Technical support for the challenge is provided by the National Institute on Aging (NIA). NIA, one of the 27 institutes and centers of NIH, leads the ADNI public-private partnership and supports the National Alzheimer’s Coordinating Center (NACC), two databases the challenge invites applicants to mine.

For more information or to submit proposals, please visit www.geoffreybeenechallenge.org

About Foundation for NIH
Established by the United States Congress to support the mission of the NIH—improving health through scientific discovery in the search for cures—the Foundation for NIH is a leader in identifying and addressing complex scientific and health issues. FNIH coordinates the Alzheimer’s Disease Neuroimaging Initiative, a partnership co-funded by the NIH National Institute on Aging and the private sector. Now in its third phase, ADNI studies changes in the brains of people with normal function, mild cognitive impairment and Alzheimer’s.

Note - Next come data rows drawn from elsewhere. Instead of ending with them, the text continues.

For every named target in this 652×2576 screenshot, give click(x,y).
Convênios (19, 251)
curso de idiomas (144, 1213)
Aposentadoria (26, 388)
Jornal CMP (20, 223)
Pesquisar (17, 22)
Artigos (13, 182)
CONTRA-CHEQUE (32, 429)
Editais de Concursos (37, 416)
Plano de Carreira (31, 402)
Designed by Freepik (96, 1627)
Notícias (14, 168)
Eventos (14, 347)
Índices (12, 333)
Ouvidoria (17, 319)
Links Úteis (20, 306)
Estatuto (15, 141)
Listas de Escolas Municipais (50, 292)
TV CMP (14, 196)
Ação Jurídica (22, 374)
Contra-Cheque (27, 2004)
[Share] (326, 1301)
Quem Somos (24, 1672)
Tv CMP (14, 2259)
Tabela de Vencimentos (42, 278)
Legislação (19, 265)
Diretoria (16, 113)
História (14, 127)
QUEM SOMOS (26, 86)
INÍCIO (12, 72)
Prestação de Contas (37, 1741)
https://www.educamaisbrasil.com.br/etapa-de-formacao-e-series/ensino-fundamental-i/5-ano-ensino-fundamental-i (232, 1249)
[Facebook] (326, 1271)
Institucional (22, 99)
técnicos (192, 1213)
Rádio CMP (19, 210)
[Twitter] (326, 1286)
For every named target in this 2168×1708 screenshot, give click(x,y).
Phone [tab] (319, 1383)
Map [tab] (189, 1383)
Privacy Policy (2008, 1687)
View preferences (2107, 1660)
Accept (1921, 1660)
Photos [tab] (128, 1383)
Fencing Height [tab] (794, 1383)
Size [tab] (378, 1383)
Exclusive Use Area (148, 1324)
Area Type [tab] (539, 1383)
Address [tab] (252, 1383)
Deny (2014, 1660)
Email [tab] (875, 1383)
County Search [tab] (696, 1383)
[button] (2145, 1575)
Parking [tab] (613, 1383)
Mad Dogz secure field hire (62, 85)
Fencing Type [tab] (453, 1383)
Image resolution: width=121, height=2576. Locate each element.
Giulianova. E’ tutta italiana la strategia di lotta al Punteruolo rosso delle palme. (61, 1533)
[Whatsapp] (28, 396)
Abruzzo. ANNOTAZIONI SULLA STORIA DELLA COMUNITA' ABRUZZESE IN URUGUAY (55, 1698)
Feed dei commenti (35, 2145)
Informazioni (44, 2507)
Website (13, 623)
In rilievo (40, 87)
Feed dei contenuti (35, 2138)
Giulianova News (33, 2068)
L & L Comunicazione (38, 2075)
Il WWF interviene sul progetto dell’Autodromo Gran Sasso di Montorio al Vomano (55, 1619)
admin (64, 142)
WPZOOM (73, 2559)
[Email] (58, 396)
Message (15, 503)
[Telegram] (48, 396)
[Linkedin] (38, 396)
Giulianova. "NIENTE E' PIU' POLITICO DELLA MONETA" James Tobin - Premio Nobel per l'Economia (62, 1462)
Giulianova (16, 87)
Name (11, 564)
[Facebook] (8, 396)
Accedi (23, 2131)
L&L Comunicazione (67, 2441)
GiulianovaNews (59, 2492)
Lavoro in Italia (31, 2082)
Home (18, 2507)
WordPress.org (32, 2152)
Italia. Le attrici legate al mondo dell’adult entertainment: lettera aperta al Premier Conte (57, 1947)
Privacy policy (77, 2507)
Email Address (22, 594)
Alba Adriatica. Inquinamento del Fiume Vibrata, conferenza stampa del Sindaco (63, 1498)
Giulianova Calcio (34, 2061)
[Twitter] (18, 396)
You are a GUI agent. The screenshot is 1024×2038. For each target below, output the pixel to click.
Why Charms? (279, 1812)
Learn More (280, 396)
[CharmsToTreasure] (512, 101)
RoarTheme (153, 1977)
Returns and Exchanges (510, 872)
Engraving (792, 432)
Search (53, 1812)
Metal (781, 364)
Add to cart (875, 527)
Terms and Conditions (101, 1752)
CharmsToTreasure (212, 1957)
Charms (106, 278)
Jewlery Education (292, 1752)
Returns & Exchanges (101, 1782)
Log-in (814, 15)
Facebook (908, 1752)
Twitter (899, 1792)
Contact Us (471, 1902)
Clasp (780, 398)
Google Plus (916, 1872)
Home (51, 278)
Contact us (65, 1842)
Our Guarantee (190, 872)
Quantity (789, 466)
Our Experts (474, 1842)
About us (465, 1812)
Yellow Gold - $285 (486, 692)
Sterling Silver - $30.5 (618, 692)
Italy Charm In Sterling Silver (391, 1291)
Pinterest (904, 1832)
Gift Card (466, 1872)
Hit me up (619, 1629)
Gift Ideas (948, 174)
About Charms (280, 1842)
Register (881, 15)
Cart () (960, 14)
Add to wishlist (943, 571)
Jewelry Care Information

About Geoffrey Beene Foundation Alzheimer’s Initiative
The Geoffrey Beene Foundation Alzheimer’s Initiative—launched in November 2007 and funded solely by Geoffrey Beene, LLC and the Geoffrey Beene Foundation—has made contributions in excess of $4.7 million to support next generation research in early diagnostics and groundbreaking awareness programs to expose the impact of the Alzheimer’s epidemic on individuals, families and our health care system. Contributions include catalyst funding for the National Alzheimer’s Prevention Registry; the award-winning Rock Stars of Science™ campaign; marquis sponsorship of HBO’s “The Alzheimer’s Project” documentary series; co-sponsorship of the Alzheimer’s Challenge 2012; and co-founder of the 21st Century BrainTrust™.